Exercise goal: Restate word for word the lines of the records below, starting at the line that contains "Open How to Use the QFD Template" and ending at the line that contains "Screen dimensions: 551x255", with both of those lines included and nothing else.

[Stored entries]
*** Block opens ***
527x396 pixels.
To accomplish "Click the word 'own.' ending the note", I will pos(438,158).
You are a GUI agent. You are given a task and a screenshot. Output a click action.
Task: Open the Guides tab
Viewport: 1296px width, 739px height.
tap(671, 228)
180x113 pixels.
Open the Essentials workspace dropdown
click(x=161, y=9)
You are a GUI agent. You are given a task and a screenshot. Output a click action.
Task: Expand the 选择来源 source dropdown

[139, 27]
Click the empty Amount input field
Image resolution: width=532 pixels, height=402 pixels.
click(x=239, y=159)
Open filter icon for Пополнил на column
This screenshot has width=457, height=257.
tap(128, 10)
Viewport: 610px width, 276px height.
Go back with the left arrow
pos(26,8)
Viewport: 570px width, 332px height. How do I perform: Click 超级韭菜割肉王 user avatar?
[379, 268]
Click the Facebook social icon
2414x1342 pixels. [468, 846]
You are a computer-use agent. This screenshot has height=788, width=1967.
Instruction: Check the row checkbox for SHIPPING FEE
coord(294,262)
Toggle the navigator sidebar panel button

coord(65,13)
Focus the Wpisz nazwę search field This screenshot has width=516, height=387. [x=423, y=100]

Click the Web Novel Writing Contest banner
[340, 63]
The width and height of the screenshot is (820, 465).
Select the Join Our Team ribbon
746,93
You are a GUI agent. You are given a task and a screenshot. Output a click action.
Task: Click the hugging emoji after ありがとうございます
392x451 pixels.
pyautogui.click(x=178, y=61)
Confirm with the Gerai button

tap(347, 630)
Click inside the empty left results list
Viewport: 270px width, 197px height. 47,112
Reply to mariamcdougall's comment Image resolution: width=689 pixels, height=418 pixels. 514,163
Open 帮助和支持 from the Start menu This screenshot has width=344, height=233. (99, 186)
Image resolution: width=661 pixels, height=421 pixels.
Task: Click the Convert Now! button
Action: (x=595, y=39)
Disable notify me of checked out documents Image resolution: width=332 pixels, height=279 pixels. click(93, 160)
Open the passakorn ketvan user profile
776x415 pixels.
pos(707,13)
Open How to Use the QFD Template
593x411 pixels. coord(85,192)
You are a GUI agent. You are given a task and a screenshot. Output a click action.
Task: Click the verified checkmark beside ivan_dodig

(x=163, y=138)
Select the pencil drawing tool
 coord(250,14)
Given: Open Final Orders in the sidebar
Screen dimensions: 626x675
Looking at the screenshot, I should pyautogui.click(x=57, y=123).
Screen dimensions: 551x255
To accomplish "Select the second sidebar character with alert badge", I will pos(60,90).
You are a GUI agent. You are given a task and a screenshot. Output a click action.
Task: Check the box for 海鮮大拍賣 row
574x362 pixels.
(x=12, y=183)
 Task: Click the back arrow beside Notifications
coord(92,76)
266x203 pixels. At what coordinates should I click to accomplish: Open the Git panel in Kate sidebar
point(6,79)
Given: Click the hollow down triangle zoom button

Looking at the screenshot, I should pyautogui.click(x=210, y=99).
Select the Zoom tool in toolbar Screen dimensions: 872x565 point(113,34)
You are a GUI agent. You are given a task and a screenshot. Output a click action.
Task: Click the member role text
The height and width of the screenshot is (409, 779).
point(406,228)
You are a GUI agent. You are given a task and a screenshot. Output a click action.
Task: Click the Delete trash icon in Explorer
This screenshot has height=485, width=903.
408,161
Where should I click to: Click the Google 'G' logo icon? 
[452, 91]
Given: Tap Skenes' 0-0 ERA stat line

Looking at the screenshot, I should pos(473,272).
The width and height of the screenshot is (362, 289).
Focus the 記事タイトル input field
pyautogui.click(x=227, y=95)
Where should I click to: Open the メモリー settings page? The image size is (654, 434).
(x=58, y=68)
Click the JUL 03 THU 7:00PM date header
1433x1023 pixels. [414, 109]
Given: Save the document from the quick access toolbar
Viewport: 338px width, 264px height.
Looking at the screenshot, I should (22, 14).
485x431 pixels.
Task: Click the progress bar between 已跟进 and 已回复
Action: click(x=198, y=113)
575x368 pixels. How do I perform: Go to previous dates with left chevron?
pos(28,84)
*** Block closes ***
Result for this exercise:
Open How to Use the QFD Template
593x411 pixels. coord(85,192)
You are a GUI agent. You are given a task and a screenshot. Output a click action.
Task: Click the verified checkmark beside ivan_dodig

(x=163, y=138)
Select the pencil drawing tool
 coord(250,14)
Given: Open Final Orders in the sidebar
Screen dimensions: 626x675
Looking at the screenshot, I should pyautogui.click(x=57, y=123).
Screen dimensions: 551x255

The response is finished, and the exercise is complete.